Sheeeeeet - I'm not carefull !!!!


----------



## Jeprox (Apr 6, 2007)

Worth the inconvenience for the result I'm thinking.


----------



## wopfish (Dec 4, 2006)

Hey ole Lazybugger - generally my YAk lives on the car !!!!! So do you think it needs to cure for the 14 days ??? Or do you think its never going to stay on if its strapped upside down to my roof? 14 days or not ?


----------



## Dodge (Oct 12, 2005)

***, I went radical on mine in the Swing November 2006, and you could do anything with this setup if you are game to drill 2 holes though the yak bottom :lol:

The pics show white sikaflex, but 6 months later I peeled it away and replaced with All Clear [under trannie only, bolts are original sikaflex] and hasn't looked like failing with the clamp, the yak lived in the sun for at least 8-9 months after doing this

And for all the doom sayers *it doesn't bloody leak*

7 days is ample to cure All Clear I reckon


----------



## wopfish (Dec 4, 2006)

Thanks Dodge for the advice - I like the 7 days cure bit - I'm not sure on the drilloectomy on the yak though for mine just yet. I actually did an awesome original install - but I put a bubble in the the goo - so never got a good sounding !!! If this fails once its cured then I'll go back to the old way - I listened to your advice on using boiling water to warm up the goo and I used a gun this time to get it out - the gun was great - I'll use it if I have to reinsatll. My original install was great but impossible to remove and spent much of yesterday trying to get it out !!! Ive kept it very simple this time - see how long it will last cooking on my roof !!!

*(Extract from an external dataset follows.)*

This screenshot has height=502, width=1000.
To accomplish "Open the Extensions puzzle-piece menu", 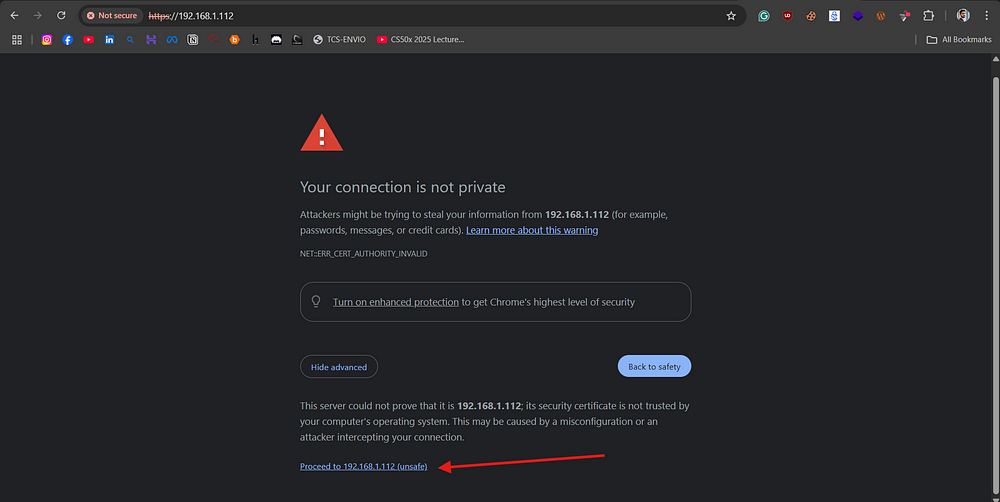I will (929, 16).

I'll keep you all informed of how it goes !!!

Woppie


----------



## wopfish (Dec 4, 2006)

Unfortunatley a pool noodle will not help - as I have kind of got a plastic container over the trans to protect it from my yak trolly - although it might work. Might have a go in a bit - might even sellys the noodle in !!!


----------



## Donutslayer (Jun 9, 2007)

wopfish said:


> - as I have kind of got a plastic container over the trans to protect it from my yak trolly -


?????


----------



## wopfish (Dec 4, 2006)

Donutslayer - the trans has a container over it - like a case on the top - it my front well i put my ctug trolley which breaks down and fits in the compartment - If I hit some swell on a launch then the trolly will be forced back on to the trans and the cabling - so the container shields it from damage (in fact not damage but it becoming unstuck). Do you get my drift now.......


----------



## Donutslayer (Jun 9, 2007)

Perfectly sensible Wopfish.


----------



## wopfish (Dec 4, 2006)

Ive just poked my finger in the Gooo and its still bloomin really soft !!!!! I think its going to take weeks !!!!


----------



## CeltA (Dec 27, 2007)

for the silicon/sikaflex etc to stick effectively you should sand the plastic section you are stickin it too, also wipe it with wax & grease remover.


----------



## wopfish (Dec 4, 2006)

Sanded and wiped - its just the curing of a big dollop !!!!


----------



## Crikey (Oct 30, 2005)

Hi Guys,

If all else fails try the "well" method. The glued in wells in both the Sport and the Classic are still in place after the better part of 2 years of service. I used a Bostick sealer / adhesive to bond the pipe to the hull. The shoot through arrangement seems to work without problems and you do not have to worry about the integrity of the bond between the trnasducer and hull. Since doing this I have come into posession of another transducer so I could do a permanent mount in both yaks but have never felt the need to do it.

The link to the post is as follows

viewtopic.php?f=12&t=4116


----------



## tomtre (Sep 27, 2007)

Hi Wopfish and everyone,
I stuck my transducer in the day you first posted not realising this thread was happening.
I used selleys all clear with a light sand, a big dollop ( quarter tube?) in behind the mast step of the adventure then press the transducer firmly in to the bottom and zip tie to the mast tube to hold it square and I hoped vertical. Then most of the rest of the tube over and around.
The stuff certainly behaves differently to silastic, it flows. And I just went down and prodded it and it is still doughy. 
I had read other posts about sounders so I had put a piece of pool noodle behind the mast tube to hold the thing down. I had it on the water at Shultz canal last weekend and the boat was upside down on Henry the night before, I already had the pool noodle in at that stage. The hobie mast step made a real easy anchor point. 
The sounder showed good pictures but didnt make the fish hungry
I suppose I could put my glasses on and read the directions, maybe I didnt need to use three quarters of a tube for the job. Time alone wiill tell. 
Hope your application works, hope mine works. I did take some photos, I might be able to learn how to post them if you are interested.
Bye for now,
Tom


----------